> What you have to do: In the forum thread, what voltage did papaotis measure from hot to neutral?

> Text:
☆ ☆ ☆ ☆ ☆

They do have a form of GFI protection. It's not the 4-6 mA required for regular GFCIs but more around 30 mA. So a shorted neutral to ground will trip just like a GFCI. Some mfg have taken that out but only one or two of them. GE is one for sure but not certain who the other(s) one is.


----------



## papaotis (Jun 8, 2013)

spent a little time on it today and found that the feeder to an outlet that feeds to right and left is just fine but both feeders from there are bad. read 88v from hot to n. cut hole the wall to see if nails were through wire.(lap joint in the base board right below it) that doesnt appear to be the problem but cant see what's below it yet. isnt it kinda odd that 3 wires on a stud and two went bad below the floor?


----------



## papaotis (Jun 8, 2013)

by the way this an OLD house with ballon framing and for some reason there is an added 2x4 at the floor level. thats why i cant see farther down (yet)


----------



## readydave8 (Sep 20, 2009)

papaotis said:


> spent a little time on it today and found that the feeder to an outlet that feeds to right and left is just fine but both feeders from there are bad. read 88v from hot to n. cut hole the wall to see if nails were through wire.(lap joint in the base board right below it) that doesnt appear to be the problem but cant see what's below it yet. isnt it kinda odd that 3 wires on a stud and two went bad below the floor?


feeder?


----------



## papaotis (Jun 8, 2013)

sorry wrong term. branch:wink:


----------



## papaotis (Jun 8, 2013)

☆ ☆ ☆ ☆ ☆

> Information provided:
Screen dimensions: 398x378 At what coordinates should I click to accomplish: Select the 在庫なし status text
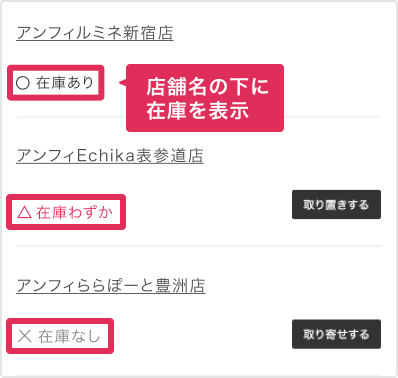pyautogui.click(x=69, y=336)
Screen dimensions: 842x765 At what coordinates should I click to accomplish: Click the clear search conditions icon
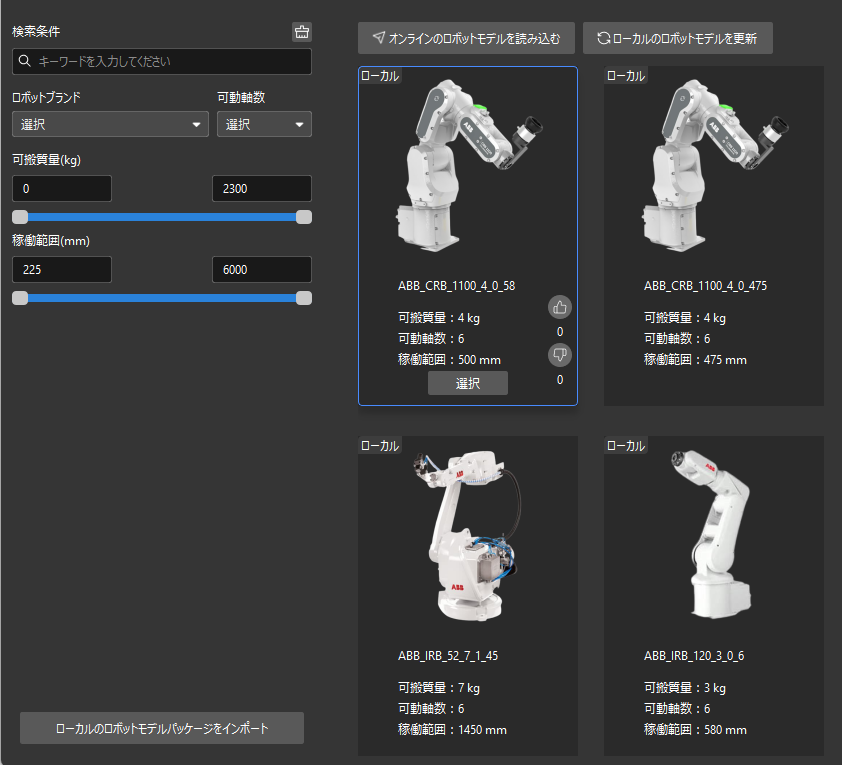[302, 32]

☆ ☆ ☆ ☆ ☆

> Response to this task: 88 volts.